Listed entries
<<<<

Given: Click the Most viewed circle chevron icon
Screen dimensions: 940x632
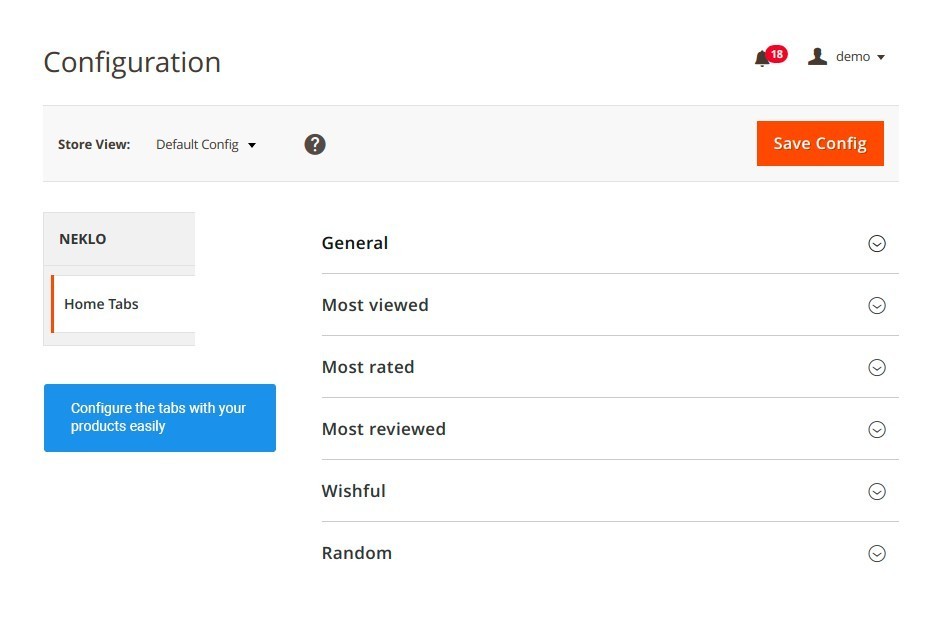Looking at the screenshot, I should click(x=877, y=305).
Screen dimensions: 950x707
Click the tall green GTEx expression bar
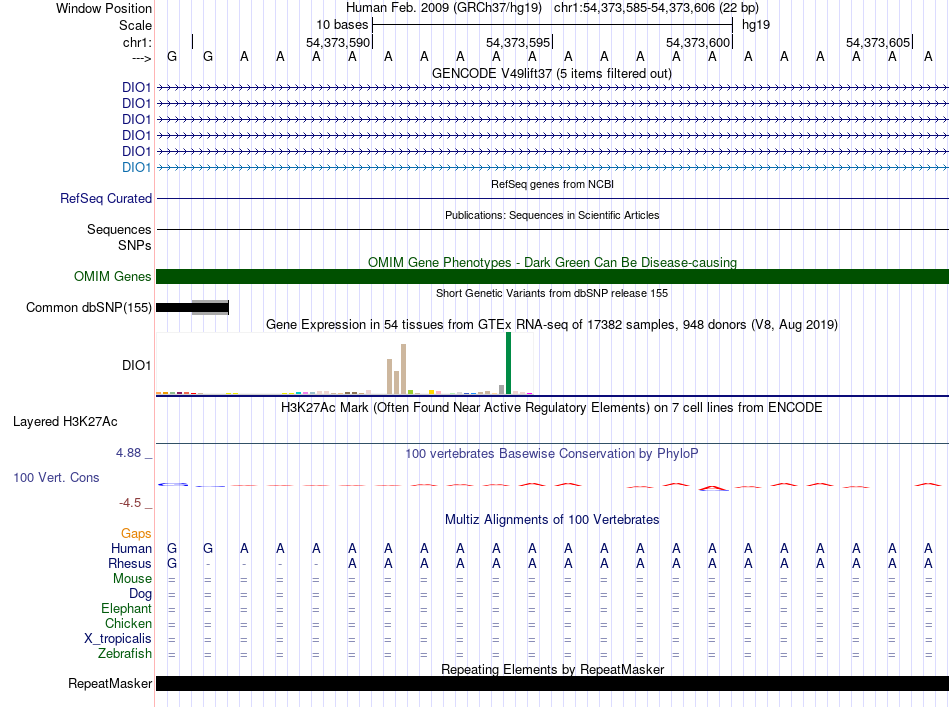pyautogui.click(x=508, y=363)
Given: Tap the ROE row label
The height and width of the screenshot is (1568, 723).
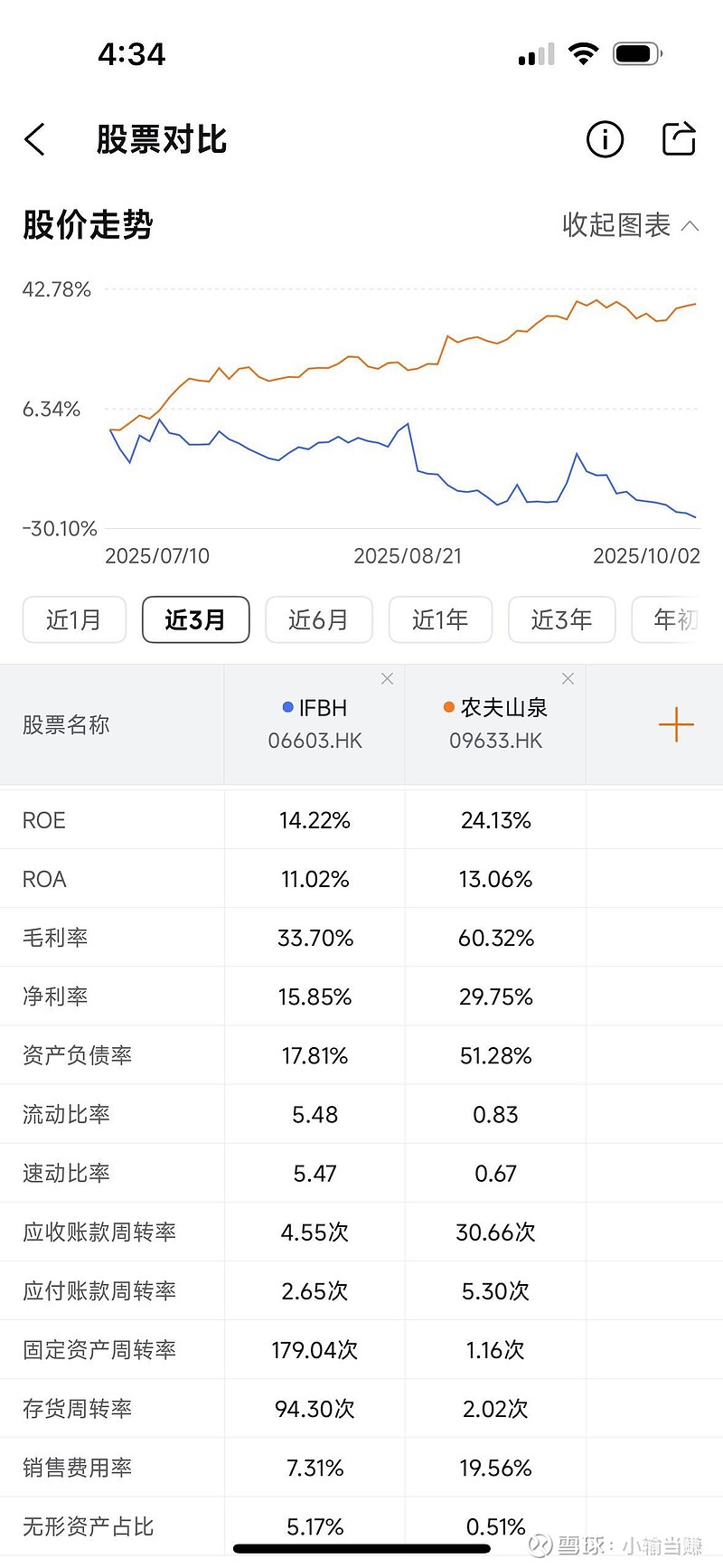Looking at the screenshot, I should 44,820.
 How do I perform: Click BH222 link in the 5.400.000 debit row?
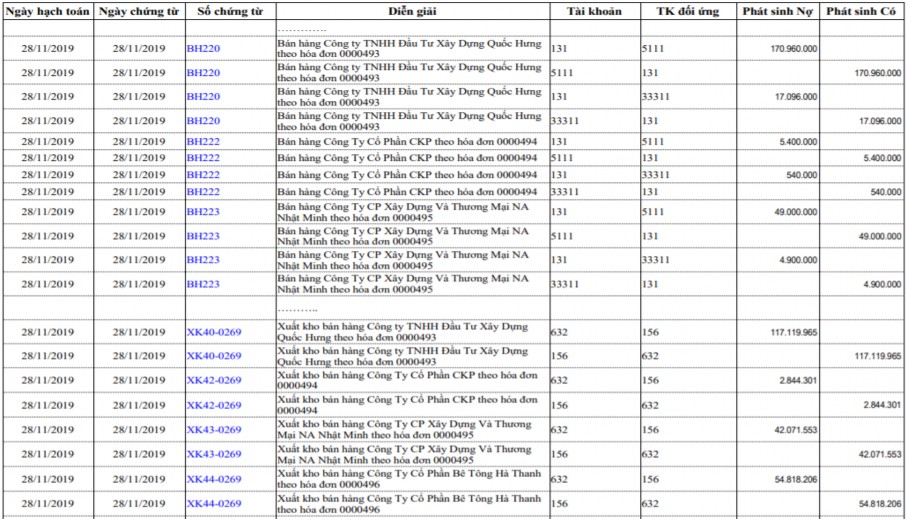point(203,142)
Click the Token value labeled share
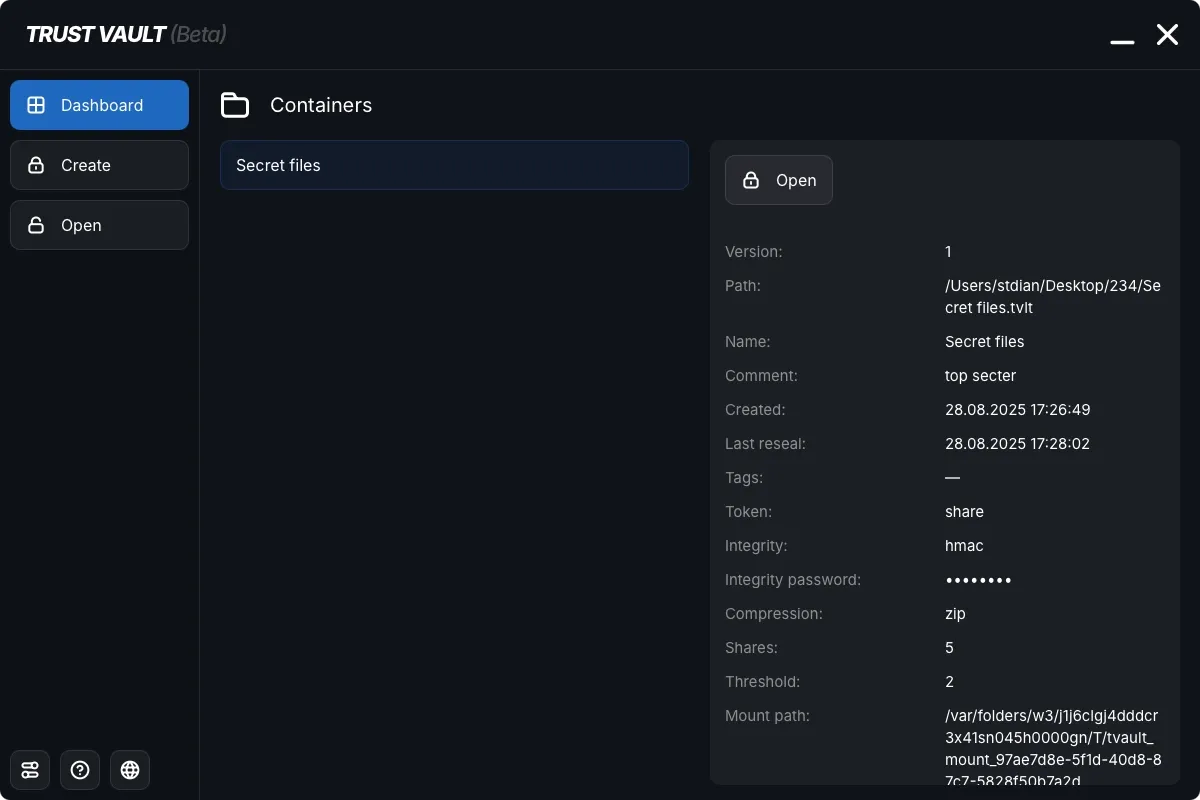The image size is (1200, 800). point(964,511)
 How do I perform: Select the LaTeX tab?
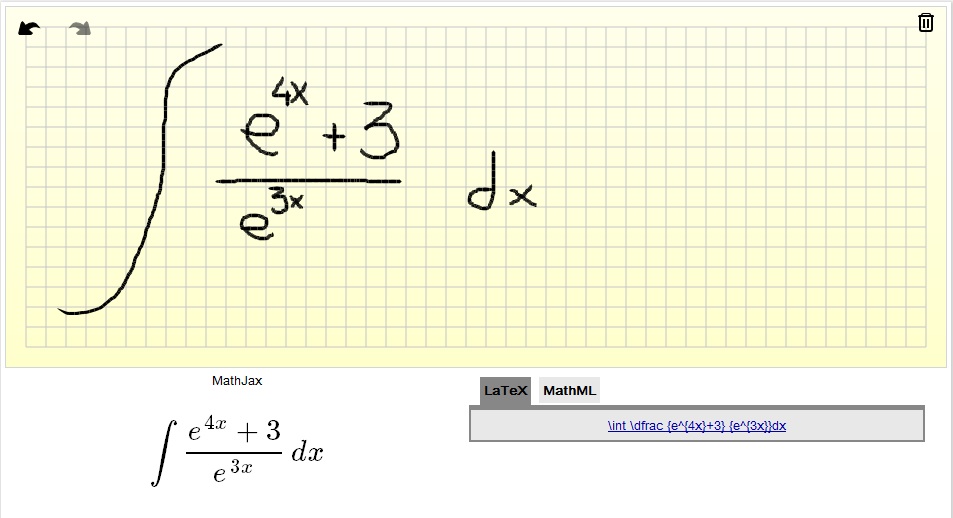pos(505,391)
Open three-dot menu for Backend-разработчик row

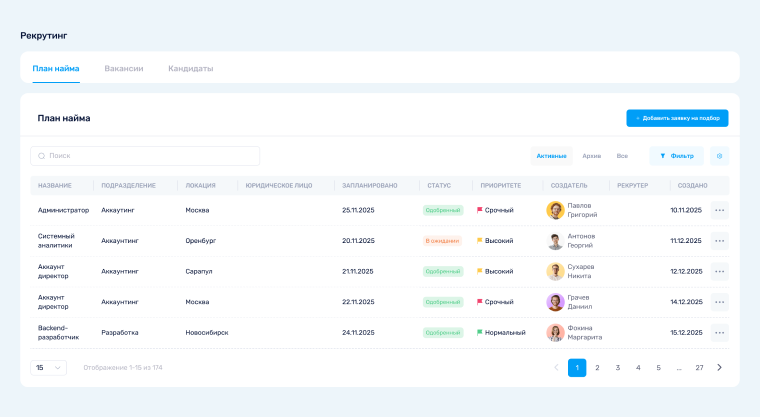click(x=719, y=332)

>>>>

Directions
Looking at the listing above, how many of its lines contain "Given"? Say only the number.

Written solution
2